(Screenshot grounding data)
# # #

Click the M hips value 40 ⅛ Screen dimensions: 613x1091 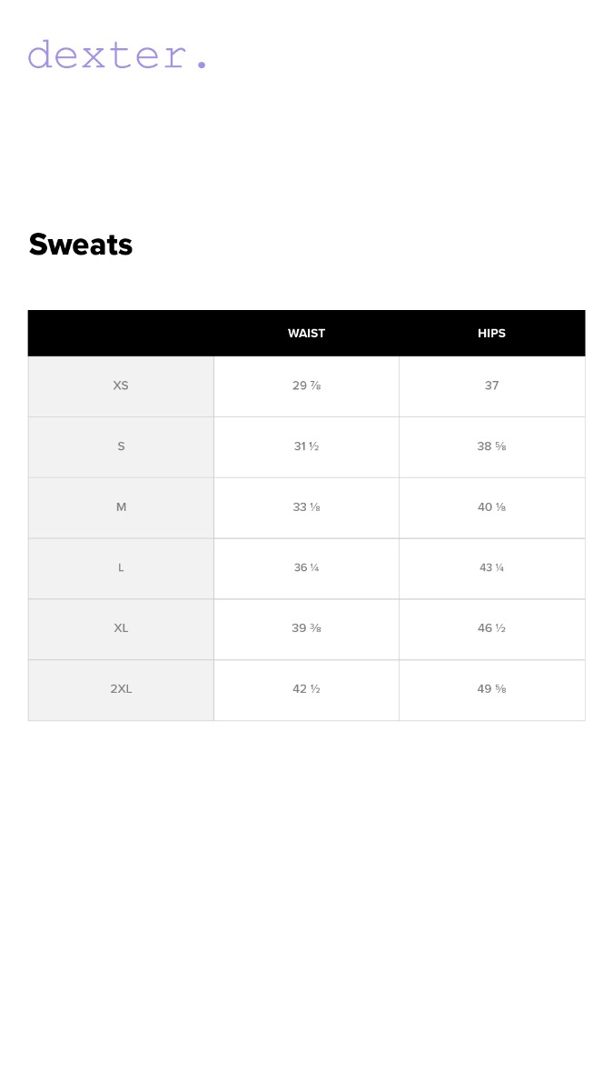(x=491, y=507)
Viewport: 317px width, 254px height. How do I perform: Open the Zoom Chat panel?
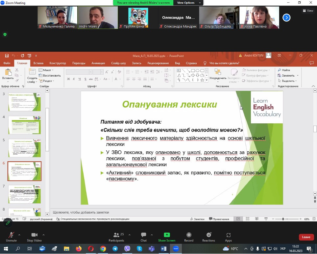tap(143, 237)
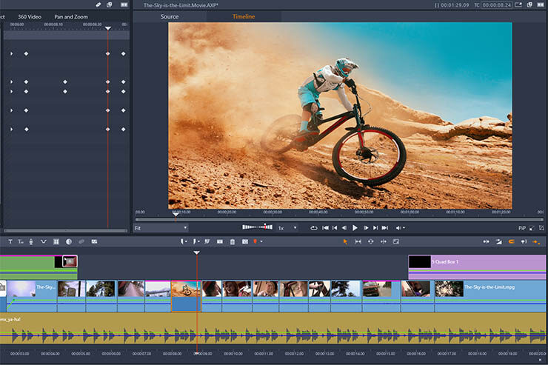Click the shuttle speed slider
Viewport: 548px width, 365px height.
(258, 227)
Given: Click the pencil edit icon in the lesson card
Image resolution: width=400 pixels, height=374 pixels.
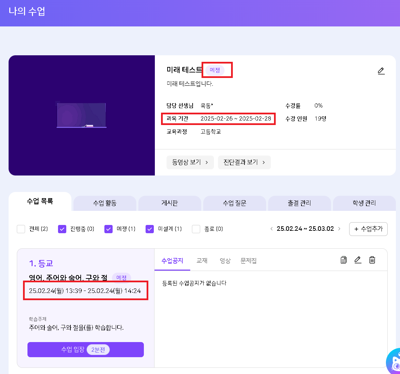Looking at the screenshot, I should point(358,260).
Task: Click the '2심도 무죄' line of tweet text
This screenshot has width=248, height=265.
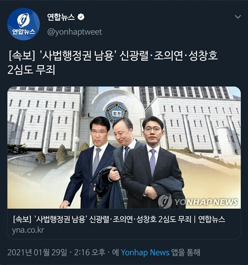Action: [x=31, y=70]
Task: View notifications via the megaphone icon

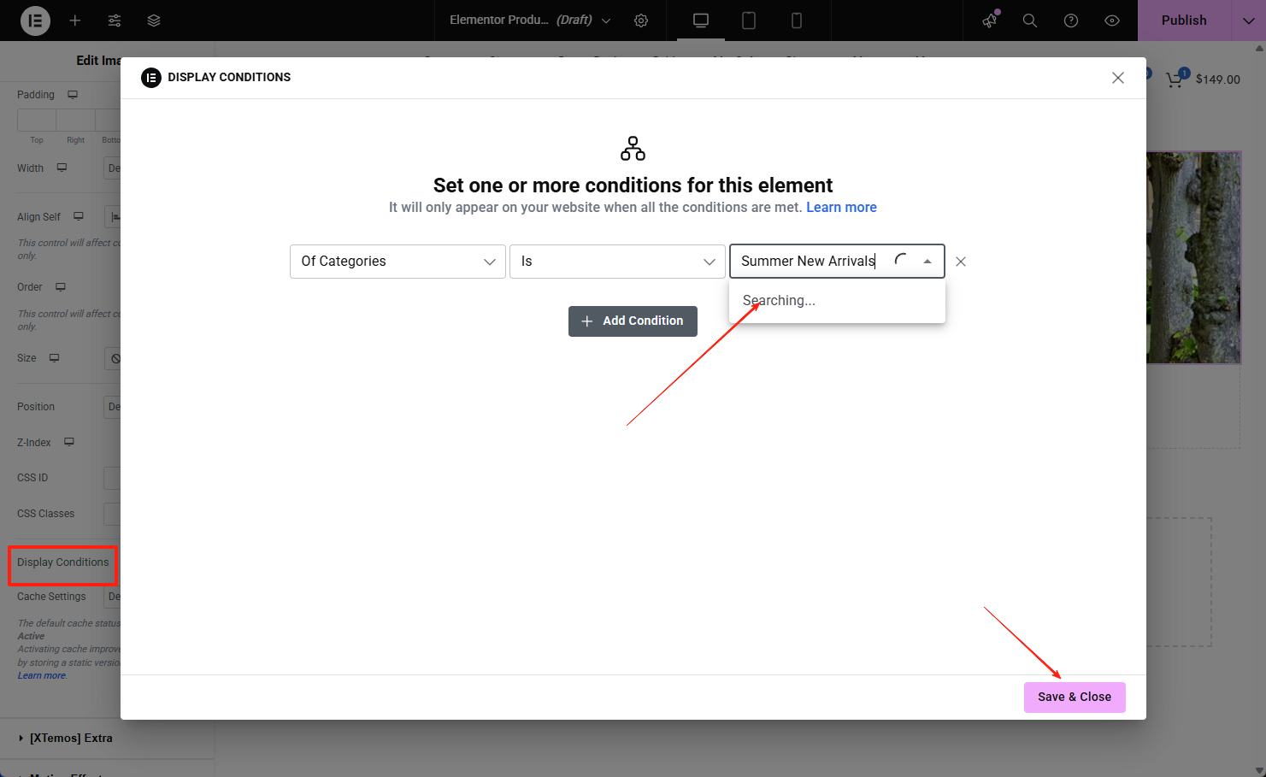Action: pyautogui.click(x=989, y=21)
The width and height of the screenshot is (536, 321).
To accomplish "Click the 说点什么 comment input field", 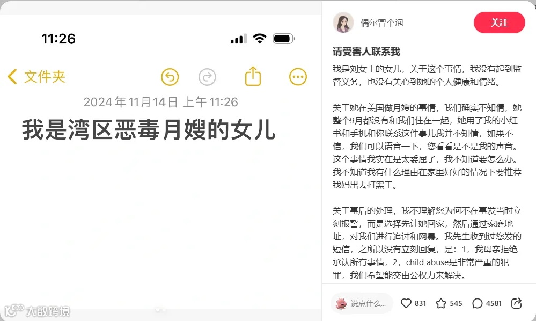I will [362, 303].
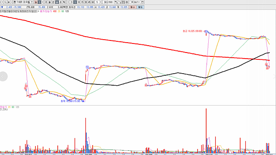This screenshot has width=276, height=155.
Task: Open the dropdown after the highlighted 5 button
Action: point(42,2)
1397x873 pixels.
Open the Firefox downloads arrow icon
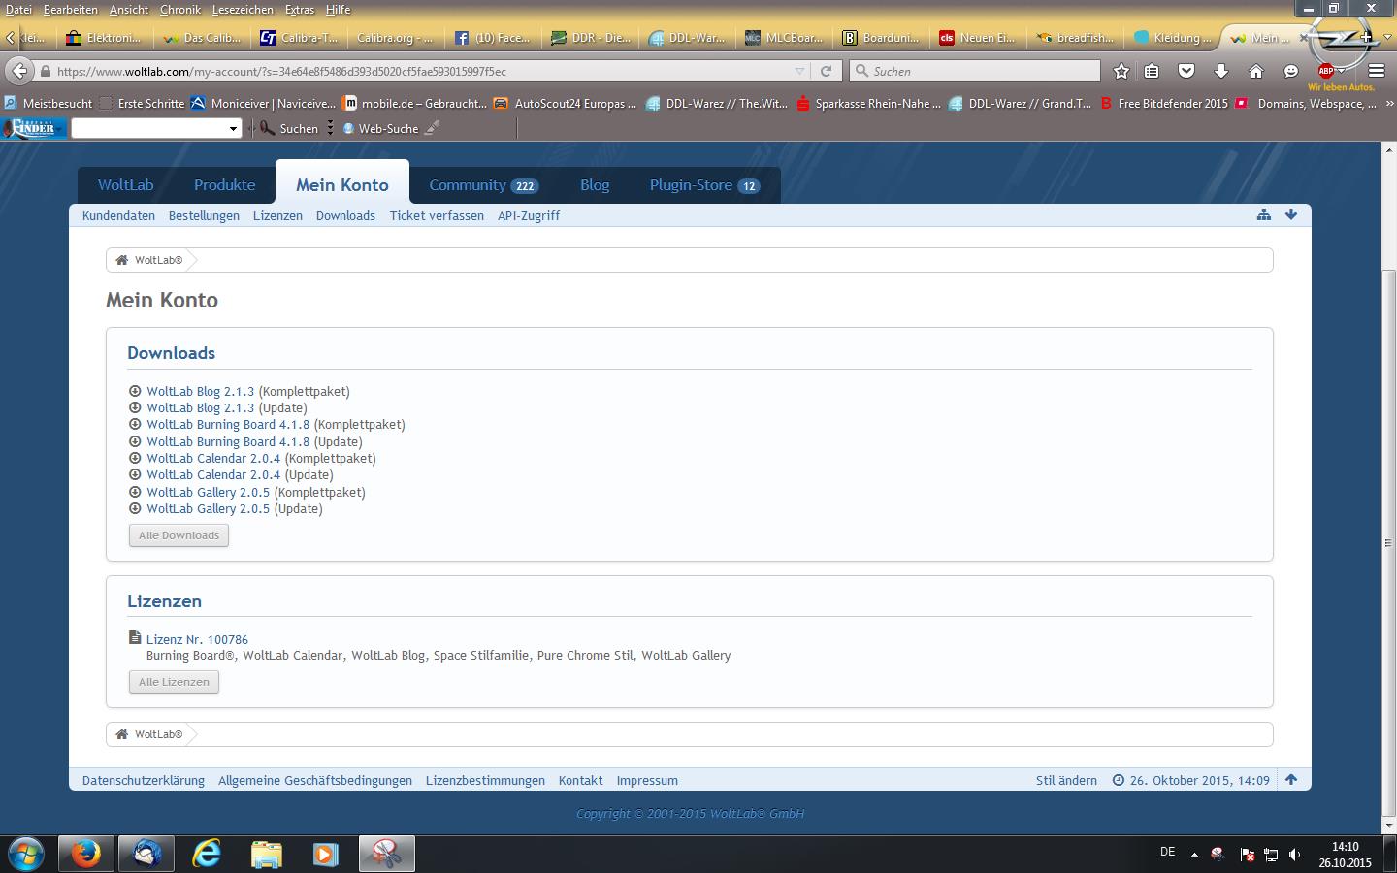(x=1221, y=71)
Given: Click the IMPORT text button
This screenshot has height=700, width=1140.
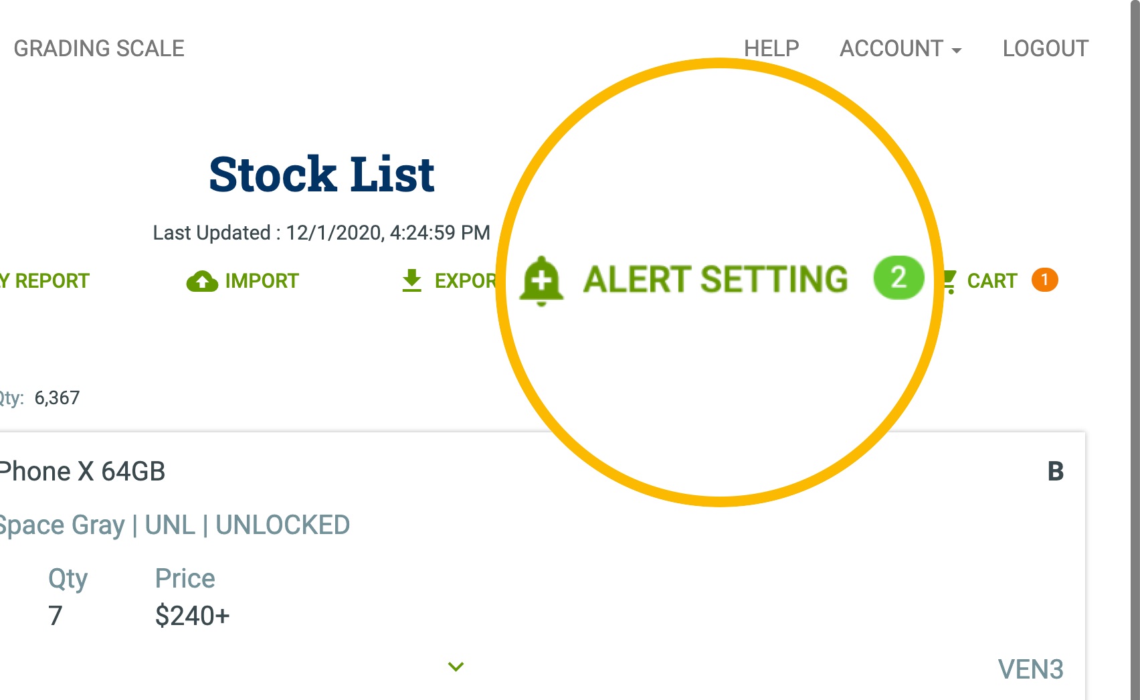Looking at the screenshot, I should [262, 280].
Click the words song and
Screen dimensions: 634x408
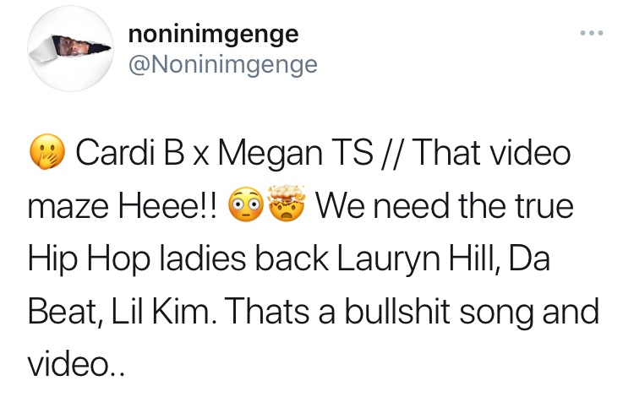pyautogui.click(x=529, y=313)
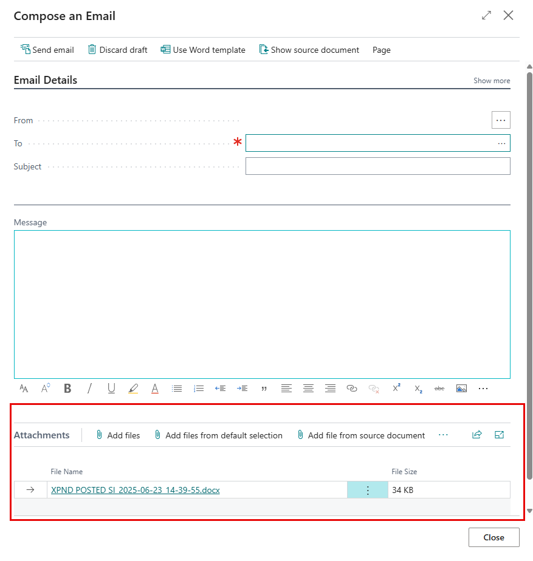Open the XPND POSTED SI docx attachment

click(x=136, y=490)
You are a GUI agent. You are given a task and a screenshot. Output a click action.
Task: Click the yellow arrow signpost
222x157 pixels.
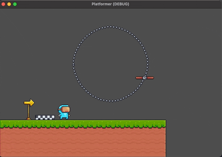coord(29,103)
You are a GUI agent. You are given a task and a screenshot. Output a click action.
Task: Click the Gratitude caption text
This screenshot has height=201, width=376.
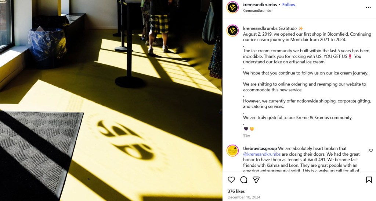click(x=288, y=28)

# # #

▸ **WORK REQUIRED**
Those lines of the records above that run from the one containing "Screen dimensions: 634x408" through the one containing "Task: Click the Gratitude caption text" should be returned exactly, with no pictures among them.

▸ **SOLVED EXERCISE**
Screen dimensions: 634x408
pyautogui.click(x=529, y=313)
Open the XPND POSTED SI docx attachment

click(x=136, y=490)
You are a GUI agent. You are given a task and a screenshot. Output a click action.
Task: Click the yellow arrow signpost
222x157 pixels.
coord(29,103)
You are a GUI agent. You are given a task and a screenshot. Output a click action.
Task: Click the Gratitude caption text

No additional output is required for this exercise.